Connection Not a Vista or Dell Problem
I’ve had a lot of queries and comments about my sister Mary’s new computer and the problems I had reported with her getting online. I really want to thank everyone who offered suggestions including John, a consumer advocate with Dell Computers.I wish I could say that the problem was solved but we do have a handle on the cause which helps a little bit. Mary can connect to the Internet at her house after the purchase of a new router, but if she brings her laptop over to my home/office she needs to use a direct ethernet connection.
It’s not necessary a Dell problem or a Vista problem which was comforting since both my brother and daughter purchased new Dell laptops last month. Support on the phone from Dell wasn’t extremely helpful but they tried. A follow up exchange here with a customer advocate was a pleasant surprise although he was probably hoping I had figured out the solution. At least he could help others with the same issue and I appreciate his efforts for staying on top of things.It turns out Mary made the mistake of wanting the best. A big WiFi/Starbucks fan Mary checked off the option for best WiFi card, an Intel WiFi 4965AGN. It works fast and furious with her new Linksys WRT350N router for her apartment. Unfortunately, the Wireless-N specification is still very new and in February was still considered a “draft” spec. It turns out the Intel WiFi 4965AGN isn’t backward compatible with my Linksys WRT54GXv2 router. I temporarily disabled 802.11b on my router which helped but not enough to matter.
John from Dell tells me things will get better.
I still think it was dumb for Dell to be selling devices which are “draft” specs. No wonder Microsoft is being sued for their Vista capable hardware program. Apparently, we got some attention because I don’t see the same WiFi card available on the Dell web site. Dell explains the difference in WiFi standards on this page.
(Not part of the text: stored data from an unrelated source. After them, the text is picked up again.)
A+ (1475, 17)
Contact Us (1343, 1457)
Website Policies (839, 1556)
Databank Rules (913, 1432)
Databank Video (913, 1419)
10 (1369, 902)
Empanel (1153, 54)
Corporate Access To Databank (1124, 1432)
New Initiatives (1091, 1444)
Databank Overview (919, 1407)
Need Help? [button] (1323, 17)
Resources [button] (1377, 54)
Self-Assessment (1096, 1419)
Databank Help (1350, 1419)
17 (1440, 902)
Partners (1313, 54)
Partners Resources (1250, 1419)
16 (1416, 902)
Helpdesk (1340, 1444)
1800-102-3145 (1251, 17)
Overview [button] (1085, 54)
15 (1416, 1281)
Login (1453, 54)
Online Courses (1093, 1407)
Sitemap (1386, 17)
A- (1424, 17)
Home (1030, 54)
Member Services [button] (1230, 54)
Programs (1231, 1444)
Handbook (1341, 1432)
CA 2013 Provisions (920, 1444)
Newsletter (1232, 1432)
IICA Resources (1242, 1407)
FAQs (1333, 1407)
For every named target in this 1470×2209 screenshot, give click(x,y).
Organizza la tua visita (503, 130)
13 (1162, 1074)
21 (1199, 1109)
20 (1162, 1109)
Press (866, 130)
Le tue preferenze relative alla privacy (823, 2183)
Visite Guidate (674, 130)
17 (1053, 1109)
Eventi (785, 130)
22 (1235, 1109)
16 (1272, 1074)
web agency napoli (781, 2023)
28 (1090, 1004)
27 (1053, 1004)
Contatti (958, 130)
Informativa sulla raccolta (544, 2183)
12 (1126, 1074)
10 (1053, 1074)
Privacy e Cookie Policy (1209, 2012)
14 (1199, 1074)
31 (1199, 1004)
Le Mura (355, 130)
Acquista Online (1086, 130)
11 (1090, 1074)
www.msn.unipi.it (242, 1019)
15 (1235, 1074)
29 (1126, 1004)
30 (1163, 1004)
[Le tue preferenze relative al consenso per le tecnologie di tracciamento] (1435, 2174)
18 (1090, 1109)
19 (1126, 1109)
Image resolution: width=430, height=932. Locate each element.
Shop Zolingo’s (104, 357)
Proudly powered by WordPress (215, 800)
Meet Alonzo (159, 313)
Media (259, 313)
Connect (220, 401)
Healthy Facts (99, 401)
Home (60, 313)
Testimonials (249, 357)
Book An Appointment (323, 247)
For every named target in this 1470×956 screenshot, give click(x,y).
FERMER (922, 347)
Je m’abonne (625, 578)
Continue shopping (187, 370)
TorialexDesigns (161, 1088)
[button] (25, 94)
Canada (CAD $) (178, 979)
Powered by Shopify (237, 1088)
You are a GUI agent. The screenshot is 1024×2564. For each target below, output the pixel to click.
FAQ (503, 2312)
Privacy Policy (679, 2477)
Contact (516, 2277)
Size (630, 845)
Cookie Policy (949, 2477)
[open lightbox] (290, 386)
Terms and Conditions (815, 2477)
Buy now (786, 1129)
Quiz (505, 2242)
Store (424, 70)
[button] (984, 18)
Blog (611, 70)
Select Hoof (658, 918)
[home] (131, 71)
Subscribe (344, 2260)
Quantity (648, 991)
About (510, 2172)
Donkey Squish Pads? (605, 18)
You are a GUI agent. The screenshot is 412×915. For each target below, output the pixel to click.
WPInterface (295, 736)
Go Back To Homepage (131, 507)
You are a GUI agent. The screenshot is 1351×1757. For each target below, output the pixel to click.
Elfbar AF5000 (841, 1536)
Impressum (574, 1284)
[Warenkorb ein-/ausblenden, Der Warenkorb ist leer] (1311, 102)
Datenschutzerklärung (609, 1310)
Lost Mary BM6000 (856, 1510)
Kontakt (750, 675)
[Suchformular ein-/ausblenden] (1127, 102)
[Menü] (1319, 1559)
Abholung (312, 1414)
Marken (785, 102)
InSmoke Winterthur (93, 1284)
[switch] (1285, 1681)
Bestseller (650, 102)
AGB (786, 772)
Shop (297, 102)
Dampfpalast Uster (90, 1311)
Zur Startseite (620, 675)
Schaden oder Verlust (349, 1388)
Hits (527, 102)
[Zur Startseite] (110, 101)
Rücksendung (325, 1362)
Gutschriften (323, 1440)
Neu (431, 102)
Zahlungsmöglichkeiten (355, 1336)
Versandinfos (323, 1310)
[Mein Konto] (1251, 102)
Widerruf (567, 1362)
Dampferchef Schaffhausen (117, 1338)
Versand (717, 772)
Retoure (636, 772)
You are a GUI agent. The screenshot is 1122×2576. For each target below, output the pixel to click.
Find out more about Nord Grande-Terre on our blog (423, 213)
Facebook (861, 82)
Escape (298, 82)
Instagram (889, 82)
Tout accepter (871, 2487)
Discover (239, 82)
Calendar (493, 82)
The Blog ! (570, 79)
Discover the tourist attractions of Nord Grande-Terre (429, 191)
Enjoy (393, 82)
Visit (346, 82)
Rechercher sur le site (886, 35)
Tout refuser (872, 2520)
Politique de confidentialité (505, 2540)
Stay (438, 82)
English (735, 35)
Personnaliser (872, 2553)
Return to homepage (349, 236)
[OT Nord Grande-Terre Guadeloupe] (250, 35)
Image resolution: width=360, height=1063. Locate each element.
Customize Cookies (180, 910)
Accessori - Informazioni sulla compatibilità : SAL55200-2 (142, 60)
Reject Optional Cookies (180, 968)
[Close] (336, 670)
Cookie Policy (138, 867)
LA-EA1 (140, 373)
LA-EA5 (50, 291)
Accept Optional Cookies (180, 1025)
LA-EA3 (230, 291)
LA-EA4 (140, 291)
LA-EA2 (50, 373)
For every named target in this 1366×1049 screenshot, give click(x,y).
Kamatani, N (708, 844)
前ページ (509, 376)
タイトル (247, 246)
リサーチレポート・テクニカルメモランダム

“Sorry about that Bill. Unfortunately, n is in draft phase and has just been recently approved for standard. Since it is still draft technically, I read nothing but interoperability problems on forums and tech sites everywhere. Now that the standard has passed vote (as of March 9th), hopefully these problems will be resolved in the next revision, and with it, new firmware from all vendors.”
“802.11n (also called Wireless-N) is a next-generation wireless standard that uses the transmission and receipt of multiple simultaneous data streams (called MIMO for Multiple Input, Multiple Output) to enable data throughput and range that far exceeds the single-stream capabilities of today’s 802.11a, 802.11b and 802.11g technologies. The final 802.11n standard is expected to be released sometime in 2008.”